=== Work order ===
Once the line containing "Screen dimensions: 640x1136" is found in the records below, return it and each following line exactly, up to and including the line containing "Given: Expand the font size dropdown", and nothing else.

[Input — start]

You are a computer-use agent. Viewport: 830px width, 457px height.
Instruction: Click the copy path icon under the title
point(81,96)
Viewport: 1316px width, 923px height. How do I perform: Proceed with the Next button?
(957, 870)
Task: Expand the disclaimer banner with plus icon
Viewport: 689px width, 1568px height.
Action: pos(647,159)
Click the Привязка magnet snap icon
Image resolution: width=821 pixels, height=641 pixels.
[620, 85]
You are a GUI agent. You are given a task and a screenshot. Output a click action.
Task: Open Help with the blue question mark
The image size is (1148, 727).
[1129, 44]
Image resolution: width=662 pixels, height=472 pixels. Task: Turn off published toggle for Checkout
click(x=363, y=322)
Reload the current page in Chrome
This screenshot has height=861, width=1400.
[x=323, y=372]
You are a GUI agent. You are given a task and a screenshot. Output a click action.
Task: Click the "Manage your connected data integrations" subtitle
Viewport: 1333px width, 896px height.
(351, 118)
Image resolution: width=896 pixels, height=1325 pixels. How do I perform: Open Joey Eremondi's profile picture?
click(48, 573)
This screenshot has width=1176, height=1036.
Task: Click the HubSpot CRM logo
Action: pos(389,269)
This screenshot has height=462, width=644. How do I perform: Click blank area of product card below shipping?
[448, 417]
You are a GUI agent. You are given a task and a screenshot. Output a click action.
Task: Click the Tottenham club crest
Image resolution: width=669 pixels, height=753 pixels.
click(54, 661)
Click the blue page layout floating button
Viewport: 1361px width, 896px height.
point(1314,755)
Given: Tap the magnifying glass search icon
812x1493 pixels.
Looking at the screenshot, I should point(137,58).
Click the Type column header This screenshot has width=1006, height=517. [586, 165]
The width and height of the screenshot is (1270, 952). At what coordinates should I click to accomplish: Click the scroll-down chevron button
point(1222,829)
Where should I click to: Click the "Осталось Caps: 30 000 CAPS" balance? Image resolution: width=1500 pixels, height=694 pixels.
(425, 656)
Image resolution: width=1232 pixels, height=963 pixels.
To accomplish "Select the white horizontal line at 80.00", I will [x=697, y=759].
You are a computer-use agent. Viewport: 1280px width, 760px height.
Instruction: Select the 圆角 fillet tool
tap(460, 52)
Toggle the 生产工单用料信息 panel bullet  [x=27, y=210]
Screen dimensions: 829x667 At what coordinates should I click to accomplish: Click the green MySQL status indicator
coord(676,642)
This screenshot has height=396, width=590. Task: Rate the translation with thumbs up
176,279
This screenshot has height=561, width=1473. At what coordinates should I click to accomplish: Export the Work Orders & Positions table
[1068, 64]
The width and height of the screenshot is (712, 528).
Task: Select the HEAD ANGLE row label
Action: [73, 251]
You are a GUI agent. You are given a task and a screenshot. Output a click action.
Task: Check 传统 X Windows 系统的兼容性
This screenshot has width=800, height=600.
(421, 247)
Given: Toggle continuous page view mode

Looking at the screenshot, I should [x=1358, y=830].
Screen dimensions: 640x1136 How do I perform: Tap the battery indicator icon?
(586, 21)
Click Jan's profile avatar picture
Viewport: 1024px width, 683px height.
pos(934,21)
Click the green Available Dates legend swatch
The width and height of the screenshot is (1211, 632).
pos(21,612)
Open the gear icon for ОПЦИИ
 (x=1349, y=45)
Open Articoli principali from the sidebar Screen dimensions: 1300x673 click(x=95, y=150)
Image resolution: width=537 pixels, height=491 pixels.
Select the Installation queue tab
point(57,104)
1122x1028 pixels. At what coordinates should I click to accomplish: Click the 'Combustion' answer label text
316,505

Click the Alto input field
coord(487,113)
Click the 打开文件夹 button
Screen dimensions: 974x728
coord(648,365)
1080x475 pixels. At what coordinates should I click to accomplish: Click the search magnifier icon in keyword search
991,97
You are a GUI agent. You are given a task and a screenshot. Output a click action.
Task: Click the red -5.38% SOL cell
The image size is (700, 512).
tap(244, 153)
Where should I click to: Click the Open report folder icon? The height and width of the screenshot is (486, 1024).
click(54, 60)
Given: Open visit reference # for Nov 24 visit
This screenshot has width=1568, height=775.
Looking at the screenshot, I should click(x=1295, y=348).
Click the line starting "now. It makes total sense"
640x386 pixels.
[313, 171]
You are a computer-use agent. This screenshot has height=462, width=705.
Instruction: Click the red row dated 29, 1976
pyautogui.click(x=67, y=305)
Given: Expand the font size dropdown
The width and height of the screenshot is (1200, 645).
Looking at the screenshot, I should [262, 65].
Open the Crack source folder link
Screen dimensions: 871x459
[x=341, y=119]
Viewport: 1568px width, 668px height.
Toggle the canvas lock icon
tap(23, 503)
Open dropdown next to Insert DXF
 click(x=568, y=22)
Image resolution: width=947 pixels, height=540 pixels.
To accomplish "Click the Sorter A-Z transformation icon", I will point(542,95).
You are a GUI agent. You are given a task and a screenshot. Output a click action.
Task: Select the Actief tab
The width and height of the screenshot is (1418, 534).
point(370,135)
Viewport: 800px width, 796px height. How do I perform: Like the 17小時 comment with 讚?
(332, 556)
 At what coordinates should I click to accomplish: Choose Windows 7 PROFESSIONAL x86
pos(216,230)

[Input — finish]

=== Worked solution ===
Screen dimensions: 640x1136 How do I perform: Tap the battery indicator icon?
(586, 21)
Click Jan's profile avatar picture
Viewport: 1024px width, 683px height.
pos(934,21)
Click the green Available Dates legend swatch
The width and height of the screenshot is (1211, 632).
pos(21,612)
Open the gear icon for ОПЦИИ
 (x=1349, y=45)
Open Articoli principali from the sidebar Screen dimensions: 1300x673 click(x=95, y=150)
Image resolution: width=537 pixels, height=491 pixels.
Select the Installation queue tab
point(57,104)
1122x1028 pixels. At what coordinates should I click to accomplish: Click the 'Combustion' answer label text
316,505

Click the Alto input field
coord(487,113)
Click the 打开文件夹 button
Screen dimensions: 974x728
coord(648,365)
1080x475 pixels. At what coordinates should I click to accomplish: Click the search magnifier icon in keyword search
991,97
You are a GUI agent. You are given a task and a screenshot. Output a click action.
Task: Click the red -5.38% SOL cell
The image size is (700, 512).
tap(244, 153)
Where should I click to: Click the Open report folder icon? The height and width of the screenshot is (486, 1024).
click(54, 60)
Given: Open visit reference # for Nov 24 visit
This screenshot has width=1568, height=775.
Looking at the screenshot, I should click(x=1295, y=348).
Click the line starting "now. It makes total sense"
640x386 pixels.
[313, 171]
You are a computer-use agent. This screenshot has height=462, width=705.
Instruction: Click the red row dated 29, 1976
pyautogui.click(x=67, y=305)
Given: Expand the font size dropdown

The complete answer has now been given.